Why a query is slow, how to read an execution plan, and the three patterns that fix 80% of issues.

83%

Listen along

Read “Performance: indexes, EXPLAIN, and query smell” aloud

Plays in your browser using on-device text-to-speech — nothing leaves the page.

When a query is slow, it's almost always one of three things: missing index, accidental cartesian, or doing work in the wrong order. Knowing how to read an execution plan tells you which.

EXPLAIN

sql
EXPLAIN ANALYZE
SELECT *
FROM orders
WHERE customer_id = 12345;

EXPLAIN shows the planned execution. EXPLAIN ANALYZE actually runs it and shows real times. You're looking for two things: how the database is fetching rows (index scan? sequential scan?), and how many rows pass through each step.

Indexes

An index is a sorted lookup structure on one or more columns. Without one, the database scans every row to find matches (sequential scan, O(n)). With one, it can binary-search to the right rows (index scan, O(log n)).

sql
CREATE INDEX idx_orders_customer ON orders(customer_id);

Indexes speed up reads but slow down writes (the index has to be updated). Indexes also take disk space. Don't index everything — index columns you actually filter or join on.

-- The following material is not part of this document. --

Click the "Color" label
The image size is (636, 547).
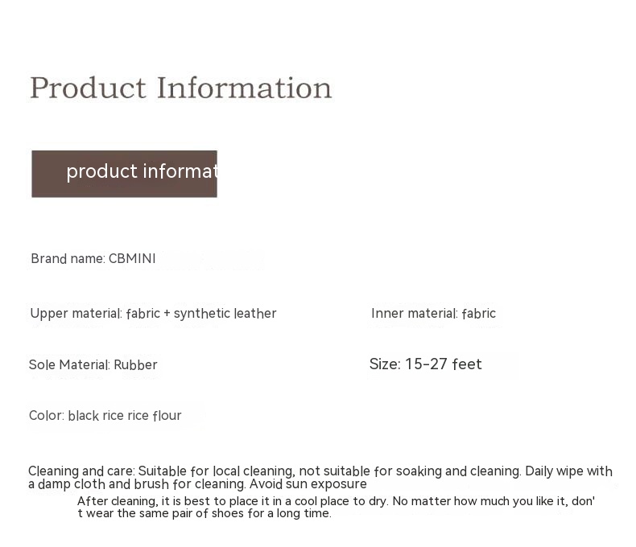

Three patterns that fix 80% of slow queries

  1. Add an index on the column you're filtering / joining on
  2. Filter first, join second — push WHERE clauses as early as possible (the planner usually does this for you, but check)
  3. Avoid SELECT * on wide tables; pick the columns you need

Always read the row count

EXPLAIN shows estimated and actual row counts at each stage. If they diverge wildly (estimate 10, actual 10 million), your statistics are stale — run ANALYZE on the table.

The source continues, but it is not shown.